▸ **Action item**: When you copy the records, keep every word exact and leave the pictures out.

▸ **Study material**:
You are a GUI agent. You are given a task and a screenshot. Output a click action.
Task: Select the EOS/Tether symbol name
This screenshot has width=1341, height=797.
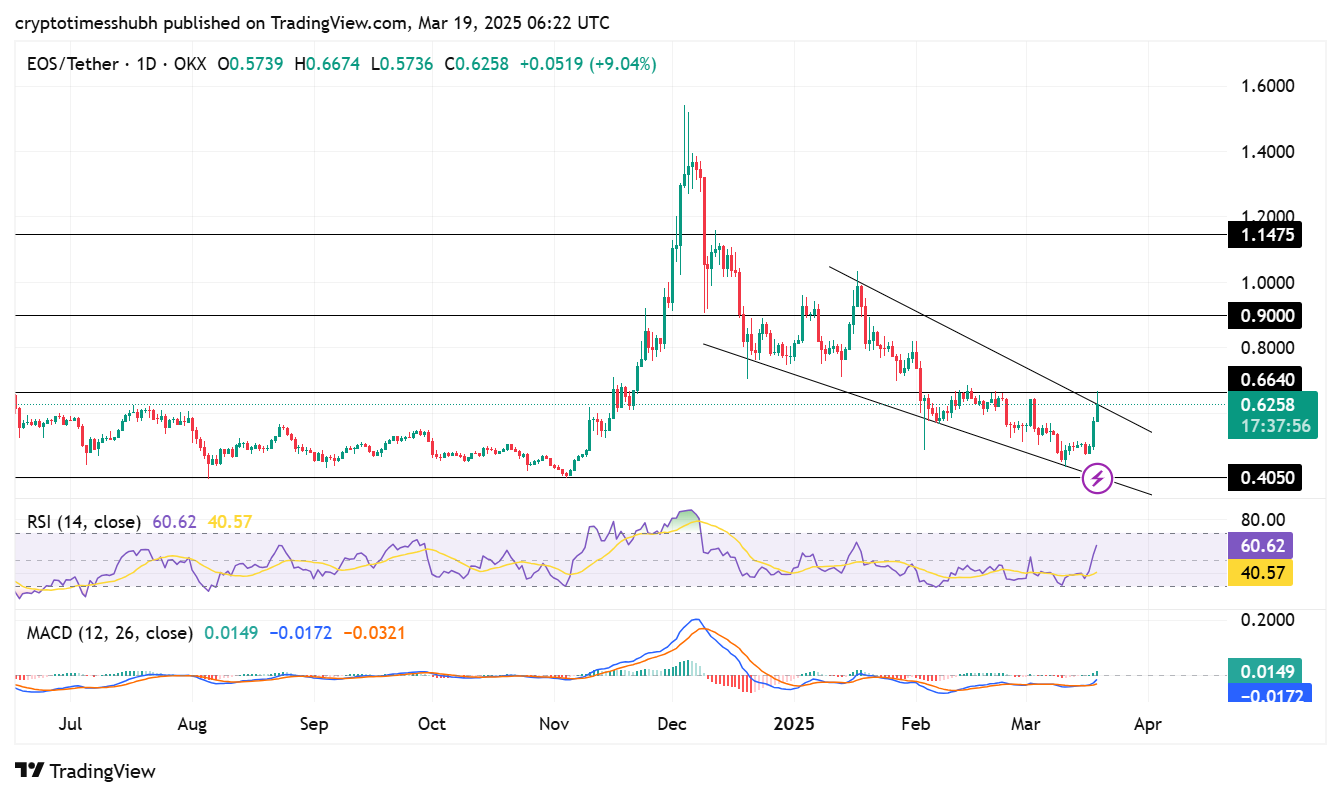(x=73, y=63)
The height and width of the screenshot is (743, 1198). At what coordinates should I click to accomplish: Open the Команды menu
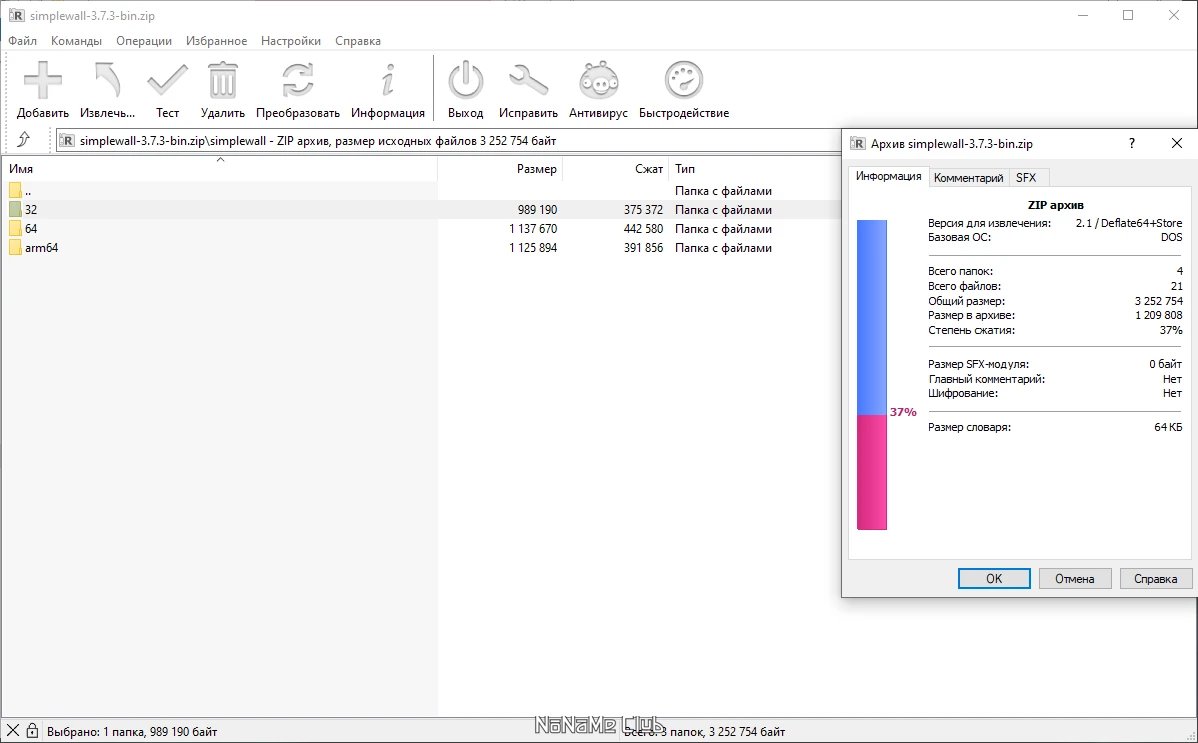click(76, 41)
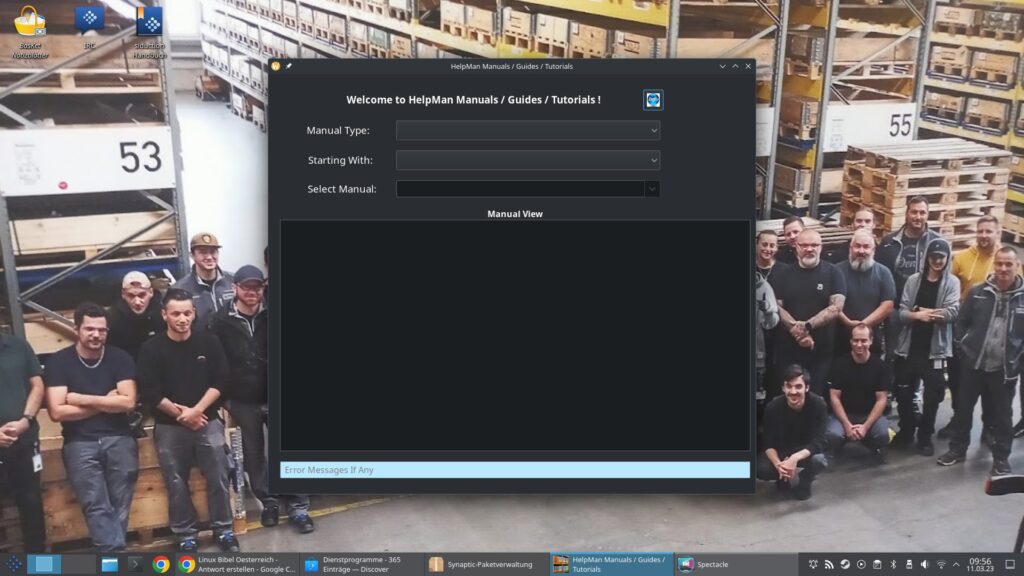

▸ **Answer box**:
You are a GUI agent. You are given a task and a screenshot. Output a click action.
Task: Select the EOS/Tether symbol name
This screenshot has width=1341, height=797.
(x=73, y=63)
The height and width of the screenshot is (743, 1198). At what coordinates should I click to accomplish: Open the Команды menu
click(76, 41)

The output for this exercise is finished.